Formal System Identifiers

This annex states the requirements for the formal definition of notations used in system identifiers to specify access to the storage objects in which entities are stored. Access is provided by "storage managers" such as file systems, data bases, and main memory managers. Objects may be stored individually, or as part of larger storage objects, called "containers" or "archives", with a defined format for multiple-object storage (e.g., PKZIP, TAR, etc.). Access may involve auxiliary processes, such as coding conversion, record boundary recognition, and other processes required to present storage objects to the SGML parser as entities.

System identifiers

An entity is a virtual storage object. A system identifier parameter of a markup declaration can be used to map an entity onto one or more real storage objects (or portions thereof), and to specify processes to be performed in the course of accessing the object as an entity. The format of a system identifier is normally system-specific (an "informal system identifier"). However, when access to storage is specified in the manner described in this annex, the system identifier is called a "formal system identifier" (FSI). .*

Storage object specification (SOS)

A formal system identifier consists of one or more "storage object specifications", each of which identifies a storage object. The format of an SOS resembles an element, in that it consists of a tag followed by content. The storage objects are concatenated in the order specified to comprise the storage of the entity.

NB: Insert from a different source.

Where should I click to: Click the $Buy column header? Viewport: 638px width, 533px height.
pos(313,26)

In the SOS tag, the name appearing as the generic identifier is that of the storage manager (SMName). It is the name of a "storage manager notation" that was identified as such by a declaration. There can also be an attribute specification list, consisting of attributes defined for the storage manager notation. These SOS attributes serve as parameters that govern the access to the storage object.

The content of an SOS is known as the "storage object identifier" (SOI). Its syntax and semantics depends on the individual storage manager.

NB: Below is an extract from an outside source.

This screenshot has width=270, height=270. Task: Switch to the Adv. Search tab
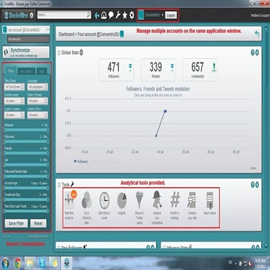[26, 71]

An SOS tag is recognized by the occurrence of a start-tag open delimiter followed immediately by a declared storage manager name (see followed either by an SGML "s" separator or a tag-close delimiter. The concrete syntax of an SOS is that of the prolog in which the SOS appears.

SGML numeric character references are recognized in the attribute value literals and content of an SOS. They can be used to avoid false delimiter recognition. .*

Informal system identifiers

A system identifier is recognized as an FSI only if it begins with an SOS tag. Informal system identifiers can be used in the same document as FSI's as long as storage manager names are chosen so that informal system identifiers don't appear to begin with an SOS tag. .*** .*

Auxiliary processes

Several auxiliary processes may be required to convert a newly-created entity into the form in which it will be stored. Conversely, auxiliary processes may be needed to convert the bits of a storage object to the bit combinations seen by an SGML parser.

The SGML language is designed so that SGML documents can be stored in the same form as other text files. This design feature allows access and processing with normal text processing tools, in case SGML-aware tools are unavailable or are deficient in some respect. As a result, after an entity is created or modified a number of processes can take place as it is stored. First, if the entity is not to be stored in a single storage object, it is divided into as many portions as there are to be storage objects. The storage objects can be in different storage systems (that is, under different storage managers). For each portion, the following steps may be performed:

  1. Record boundaries are converted to the storage system form of line endings for text files (for example, carriage returns, line feeds, or both).
  2. The fixed-width bit combinations seen by the SGML parser may be converted to a variable-width code to save storage space (most likely when multi-byte codes are used).
  3. The stored text may be encrypted.
  4. The stored text may be compressed.
  5. The stored text may be "sealed" by calculating a check number that will no longer be valid if the storage object is modified.
  6. The location that the stored text is to occupy in the storage object is determined (if it is not the entire object). The text can occupy one or more extents in the storage object.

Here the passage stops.